● **What you should do**:
Continue the reviewer comments and author replies below from where they stop. The material that follows them is not part of that text.

● **Text under study**:
....................

We agree with this. These statement has been removed from results section and listed in the methods.  

180-182: What percentage/proportion of the sampled individuals had each of the comorbidities mentioned (also in 185-186). What was the probability that showed there was no significantly statistical association (also in line 269 and 337) –

Percentages and p values added to text and are listed in Table 1.   

Table 1, 2, 3, 4, 5 are not self-explanatory as there were unexplained abbreviations. The 95% Confidence interval should be written as a range. Figure 2 lacked title on the vertical axis. The chart title “antimicrobial resistance” in the chart area as well as “Topical exposures” in figure 3, should be removed. “difficult-to-treat resistance Pseudomonas spp.” under figure 2 should be “resistant”. Figures 3 and 4 lacked horizontal axis title –

Thank you for the recommendation. We have checked that all table abbreviations were defined, added vertical axis title on Fig. 2, removed chart titles on fig. 2,3, and 4 and updated horizontal and vertical axis titles, difficult-to treat resistance Pseudomonas is a term defined by the IDSA as “not susceptible to at least one antibiotic in at least three antibiotic classes for which P. aeruginosa susceptibility is generally expected: penicillins, cephalosporins, fluoroquinolones, aminoglycosides, and carbapenems”, definition added to methods section.

....................

● **Data to examine**:
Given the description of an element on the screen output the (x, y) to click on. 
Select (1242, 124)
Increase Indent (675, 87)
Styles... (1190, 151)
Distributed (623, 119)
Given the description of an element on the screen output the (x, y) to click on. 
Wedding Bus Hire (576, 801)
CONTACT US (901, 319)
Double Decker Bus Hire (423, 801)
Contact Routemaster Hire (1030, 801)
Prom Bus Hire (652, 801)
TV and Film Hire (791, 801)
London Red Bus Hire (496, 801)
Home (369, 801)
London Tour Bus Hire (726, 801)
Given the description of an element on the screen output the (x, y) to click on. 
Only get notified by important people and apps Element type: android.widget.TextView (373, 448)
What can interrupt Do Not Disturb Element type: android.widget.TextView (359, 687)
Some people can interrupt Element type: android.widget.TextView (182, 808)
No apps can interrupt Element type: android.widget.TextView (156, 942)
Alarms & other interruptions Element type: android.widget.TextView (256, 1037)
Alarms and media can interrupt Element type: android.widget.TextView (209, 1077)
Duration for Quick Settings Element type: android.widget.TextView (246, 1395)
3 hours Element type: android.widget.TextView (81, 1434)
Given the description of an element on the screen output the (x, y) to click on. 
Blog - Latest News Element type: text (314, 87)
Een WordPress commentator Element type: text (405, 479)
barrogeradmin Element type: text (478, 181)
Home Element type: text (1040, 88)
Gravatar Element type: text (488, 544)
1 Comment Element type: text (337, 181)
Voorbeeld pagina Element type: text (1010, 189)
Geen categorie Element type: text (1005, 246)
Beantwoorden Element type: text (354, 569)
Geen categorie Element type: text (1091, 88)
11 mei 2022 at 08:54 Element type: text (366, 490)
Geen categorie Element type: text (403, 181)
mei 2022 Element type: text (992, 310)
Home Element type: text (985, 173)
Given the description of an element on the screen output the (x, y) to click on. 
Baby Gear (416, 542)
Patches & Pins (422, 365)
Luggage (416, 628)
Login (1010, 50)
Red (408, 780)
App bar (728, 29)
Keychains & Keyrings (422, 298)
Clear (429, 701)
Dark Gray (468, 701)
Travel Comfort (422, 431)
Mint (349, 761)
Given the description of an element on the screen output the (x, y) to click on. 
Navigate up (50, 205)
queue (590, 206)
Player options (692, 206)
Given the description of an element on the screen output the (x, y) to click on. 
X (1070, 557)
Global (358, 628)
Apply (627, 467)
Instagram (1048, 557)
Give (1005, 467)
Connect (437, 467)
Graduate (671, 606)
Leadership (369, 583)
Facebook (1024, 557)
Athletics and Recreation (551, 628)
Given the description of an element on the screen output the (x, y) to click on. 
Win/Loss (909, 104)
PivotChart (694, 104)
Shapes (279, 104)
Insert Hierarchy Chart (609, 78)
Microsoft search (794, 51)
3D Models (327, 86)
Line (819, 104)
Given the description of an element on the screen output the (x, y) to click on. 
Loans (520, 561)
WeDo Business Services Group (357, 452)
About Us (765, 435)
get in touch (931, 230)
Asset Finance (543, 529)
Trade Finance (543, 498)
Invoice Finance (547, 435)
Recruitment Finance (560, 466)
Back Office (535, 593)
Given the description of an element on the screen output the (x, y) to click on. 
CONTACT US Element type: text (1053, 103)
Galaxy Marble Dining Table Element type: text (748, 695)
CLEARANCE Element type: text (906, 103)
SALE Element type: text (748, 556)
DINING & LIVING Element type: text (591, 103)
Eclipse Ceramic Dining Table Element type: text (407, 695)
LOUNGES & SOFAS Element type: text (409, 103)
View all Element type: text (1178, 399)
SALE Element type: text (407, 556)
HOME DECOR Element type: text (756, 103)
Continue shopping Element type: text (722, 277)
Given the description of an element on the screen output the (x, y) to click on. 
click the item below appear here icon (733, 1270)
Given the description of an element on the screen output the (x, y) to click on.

....................

● **Answer to this exercise**:
There should be result indicating the isolation rates of the different types of organisms (ESBL-producing Enterobacteriaceae: E. coli, Slmonella, Klebsiella etc), Sternotrophomonas, etc –

During manual data collection, all ESBL-producing Enterobacteriaceae were classified as such, so individual species data is not available. Isolation rates of other organisms including Stenotrophomonas are listed in the text (lines 256-262) and can be seen in Figure 2.  

230,237,366: Check spelling errors, 241: do not italicize spp.  and throughout the manuscript; 268: “clomitrazole” –

The spelling has been corrected, Spp. Italics removed throughout the manuscript.  

228-233: Is a repetition of the criteria for classifying isolates as difficult-to-treat pathogens in the methodology lines 97-112. Similarly, lines 258-260 is a repetition of lines114-125. Lines 310-311 is equally a repetition of the methodology –

All duplicate methodology mentioned rephrased or removed from results section.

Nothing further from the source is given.